▶ _SHORT TASK A_: In the passage on coastal monitoring, which tool is called indispensable for large-scale applications?

▶ _QUOTED PASSAGE_:
· · · · · · ·

The approaches and tools used in such studies depend on the spatial scale/scope of the application [93]. For large-scale applications, satellite imagery appears to be an indispensable tool, as it can provide consistent, although intermittent, observations of the shoreline variability and seabed bathymetry and habitats [94], especially when the data availability from a wide range of EO platforms and sensors is considered. However, the spatial resolution and the fact that satellite observations are dependent on the environmental conditions present at the time of their acquisition create several challenges, particularly in small-scale studies that require information of high resolution and accuracy. Thus, a major issue emerges when considering the dynamic nature of the wider coastal environment and its short-term variability, which is very difficult to monitor, since remote sensing techniques offer only instant time snapshots without being able to offer a continuous picture of the coastal terrain over time [38]. Therefore, beach modifications in the intervening periods are not captured, and frequent changes occurring along the coastal areas cannot easily/safely be interpreted, leading to misleading interpretations of the prevailing processes. Beach optical monitoring systems may serve the needs of continuous detection in high precision topography and shoreline changes, but only along spatially restricted stretches of beaches [94,95]. On the other hand, only repeated aerial and marine sensing surveys, either seasonal or before and after storm events (when considering morphodynamic monitoring), can produce comparable but timely intermittent and costly mapping products.

· · · · · · ·

Extracted data entries
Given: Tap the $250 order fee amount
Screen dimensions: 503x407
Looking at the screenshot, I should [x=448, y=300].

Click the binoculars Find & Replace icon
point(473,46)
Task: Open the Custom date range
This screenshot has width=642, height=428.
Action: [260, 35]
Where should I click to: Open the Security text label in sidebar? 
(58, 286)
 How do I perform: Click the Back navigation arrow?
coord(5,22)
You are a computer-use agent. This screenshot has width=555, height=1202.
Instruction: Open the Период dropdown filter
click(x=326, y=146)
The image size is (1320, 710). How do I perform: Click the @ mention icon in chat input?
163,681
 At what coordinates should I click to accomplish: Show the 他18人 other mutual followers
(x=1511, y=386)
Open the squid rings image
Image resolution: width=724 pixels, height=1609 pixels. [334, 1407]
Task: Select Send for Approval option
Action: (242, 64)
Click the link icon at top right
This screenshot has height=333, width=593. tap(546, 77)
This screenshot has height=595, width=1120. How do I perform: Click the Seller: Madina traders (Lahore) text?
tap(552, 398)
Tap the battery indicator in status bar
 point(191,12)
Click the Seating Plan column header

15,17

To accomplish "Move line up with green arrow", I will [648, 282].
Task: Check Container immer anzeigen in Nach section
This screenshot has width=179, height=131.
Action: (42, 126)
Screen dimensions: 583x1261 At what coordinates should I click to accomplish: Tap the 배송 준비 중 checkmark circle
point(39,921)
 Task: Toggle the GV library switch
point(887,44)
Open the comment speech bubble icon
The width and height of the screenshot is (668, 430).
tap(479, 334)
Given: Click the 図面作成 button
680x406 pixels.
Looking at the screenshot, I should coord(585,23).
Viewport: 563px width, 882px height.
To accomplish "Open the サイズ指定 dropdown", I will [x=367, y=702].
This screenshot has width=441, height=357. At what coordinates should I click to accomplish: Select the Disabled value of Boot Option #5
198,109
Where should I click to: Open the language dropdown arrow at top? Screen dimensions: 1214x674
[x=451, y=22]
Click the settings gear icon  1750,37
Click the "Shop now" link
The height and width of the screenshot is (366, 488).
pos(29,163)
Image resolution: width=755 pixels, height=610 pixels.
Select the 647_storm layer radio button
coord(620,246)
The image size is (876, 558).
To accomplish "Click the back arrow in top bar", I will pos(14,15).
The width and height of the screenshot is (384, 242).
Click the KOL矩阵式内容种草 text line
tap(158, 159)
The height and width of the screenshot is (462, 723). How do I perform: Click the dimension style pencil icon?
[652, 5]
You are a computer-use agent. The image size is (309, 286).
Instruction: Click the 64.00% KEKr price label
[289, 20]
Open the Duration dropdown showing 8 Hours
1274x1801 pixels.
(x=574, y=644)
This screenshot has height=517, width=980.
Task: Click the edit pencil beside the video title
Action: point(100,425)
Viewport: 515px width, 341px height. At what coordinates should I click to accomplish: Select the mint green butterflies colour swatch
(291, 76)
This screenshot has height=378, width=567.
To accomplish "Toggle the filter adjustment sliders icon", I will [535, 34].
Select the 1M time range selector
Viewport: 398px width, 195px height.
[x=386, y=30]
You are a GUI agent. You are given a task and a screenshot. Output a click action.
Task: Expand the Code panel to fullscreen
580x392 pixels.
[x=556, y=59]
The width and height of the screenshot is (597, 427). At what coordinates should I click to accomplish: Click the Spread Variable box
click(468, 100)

· · · · · · ·

▶ _SHORT TASK B_: In the rows, replace "settings gear" with "cog" in the lines between the one holding "Where should I click to: Open the language" and the one holding "pos(29,163)", inclusive. Return only those lines, with everything else left as it is.

▶ _REPLY A_: Satellite imagery.

▶ _REPLY B_:
Where should I click to: Open the language dropdown arrow at top? Screen dimensions: 1214x674
[x=451, y=22]
Click the cog icon  1750,37
Click the "Shop now" link
The height and width of the screenshot is (366, 488).
pos(29,163)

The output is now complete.